There has been a lot of frantic activity recently across half a dozen or more threads regarding Bridges, Bridge Piers, Impressive Bridges, and the like. A little too unfocused for me, I think. And not a lot of thought just how such structures would fit into some as yet undetermined layout. Nevertheless . . .
I have designed and built several long span bridges. Here are photos of two, both N-Scale. One is 5 feet long without approaches (that works out to about 9 feet in HO) and the other is 14 feet long including approaches (about 26 feet in HO).
Wonderful modeling. A big bridge, used in a plausible context, is always an attention getter, particularly if the overall layout is large enough to serve as something more than just a stage for that one bridge.
Although I have no engineering background whatever I have become something of a nut about bridges, and with that in mind here are some of the resources I have found interesting and worthwhile for a modeler to have in his or her library. This is hardly a complete library on the subject, just what I have acquired over the years and can recommend should you find these books available.
The old classic, Paul Mallery’s Bridge & Trestle Handbook, remains a very useful basic resource for the modeler. I believe it is still in print, and has been since the late 1950s.
Whether Kalmbach has kept their Model Railroader book “Model Railroad Bridges & Trestles” in print I do not know, but it was first issued in 1992 and my copy is the sixth printing from 2003. The book is not BY Harold Russell but it might as well be as he is the dominant author.
British in origin but with plenty of useful content is Railway Bridge Construction - Some Recent Developments by F.A.W. Mann, published by Hutchinson International in 1972 (so take the phrase “some recent developments” with that in mind). This is not for modelers but presumably for railroaders and bridge designers and consultants. It is an overview, well illustrated, and not overly technical.
Not entirely about bridges, but with plenty of bridge content and again well illustrated and not overly technical, is Modern Railroad Structures by Charles Disney and Robert Leggett, published by McGraw Hill in 1949. It may well be a college text.
“FInal Report on Reconstruction Illinois Central Cairo Bridge Over the Ohio River” issued by the Modjeski & Masters engineering firm in 1953,
What is the trick in establishing the base height so the piers, of various heights in your pic, are neither dangling from the bridge nor pushing the bridge up higher than the adjacent pier?
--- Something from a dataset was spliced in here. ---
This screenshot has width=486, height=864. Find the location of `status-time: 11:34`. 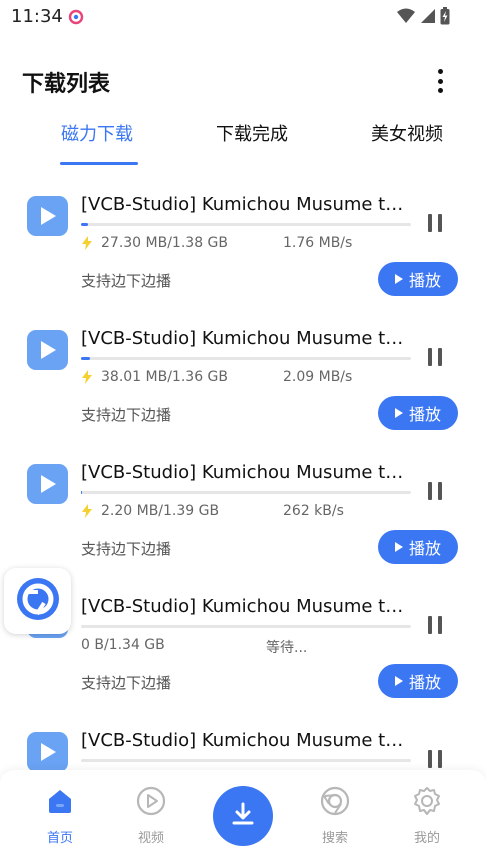

status-time: 11:34 is located at coordinates (37, 16).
The base height is what ever the depth of the ravine/river/valley or gorge to the elevation of the road bed, and the bridge that is required to cross such land features.
Not too long ago, someone else on here was building a bridge to replicate one out West, where the grade was a constant rise as it crossed the river and the valley below. It actually went up hill, so the top of each pier was at a different elevation.
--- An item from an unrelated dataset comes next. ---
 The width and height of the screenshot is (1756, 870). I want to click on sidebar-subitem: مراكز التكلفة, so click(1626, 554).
Kind of like running a string line from the road bed on one side, to the road bed on the other. The piers would match the string line.
Yes. In the top photo, the three piers of the main span are the same height. The plywood deck of the benchwork under that section is flat and level. The middle pier is in deep water, the left pier is just on the shore and barely getting its feet wet, and the right pier is up to its waist in alluvial deposits forming the shoreline.
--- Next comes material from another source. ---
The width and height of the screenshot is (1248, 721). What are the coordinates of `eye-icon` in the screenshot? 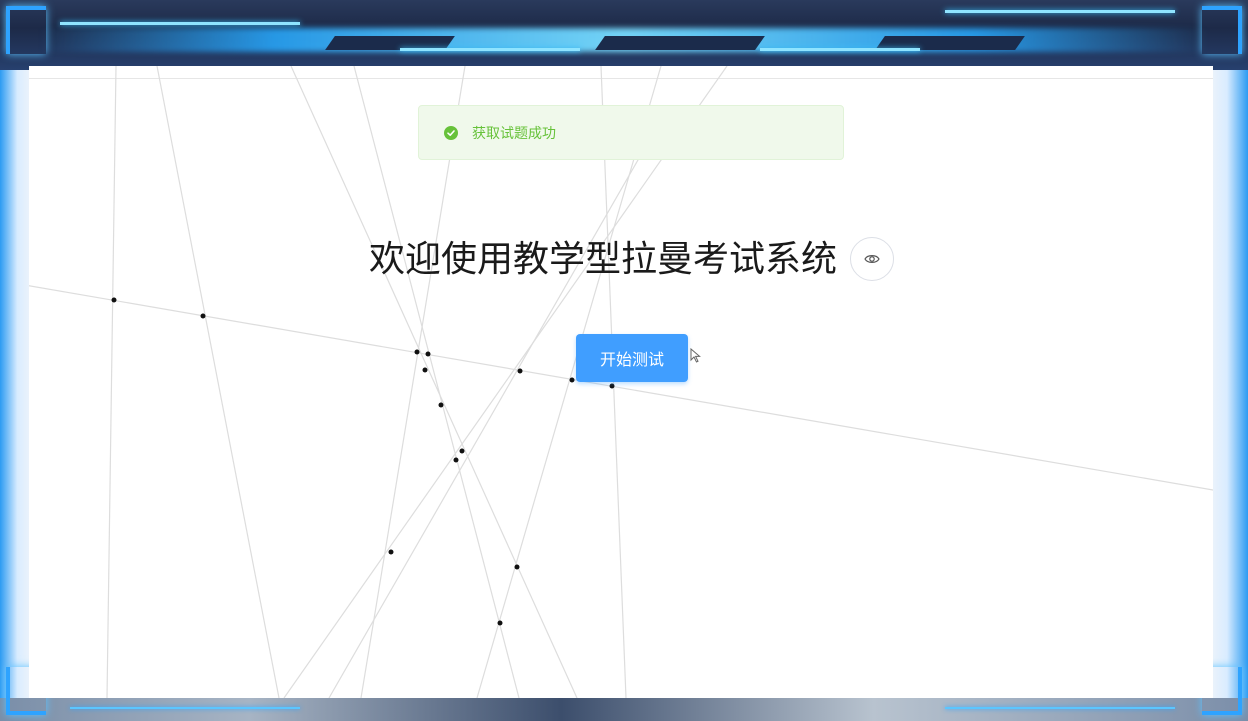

The piers for the approach spans up on the bank are shorter. The plywood deck in those locations is about three inches higher than the middle section.
To answer BigDaddy’s question, gravity also plays a part. The piers are firmly screwed into the plywood deck and the bridge rests on them more or less like any other bridge. The whole shebang only weighs about 10 or 15 pounds, and that isn’t a whole lot in the scheme of things, but it is enough for gravity to take a hold of.
For the first bridge the scenery has been fully developed. It was featured as part of a layout tour at the NMRA Convention in Atlanta 2013. Here’s a photo taken from the LDSIG Facebook page. I don’t know who took the photo. If I did, I’d certainly give him or her credit. I’d also ask if higher resolution photos were available.
The easiest way is to set the abutment with the road bed. Cut your piers to height. Put them in place but not secure them. Built the bridge and put it in. Put shims if needed under the piers. Then secure piers when everything is in place and level. Then do the scenery work.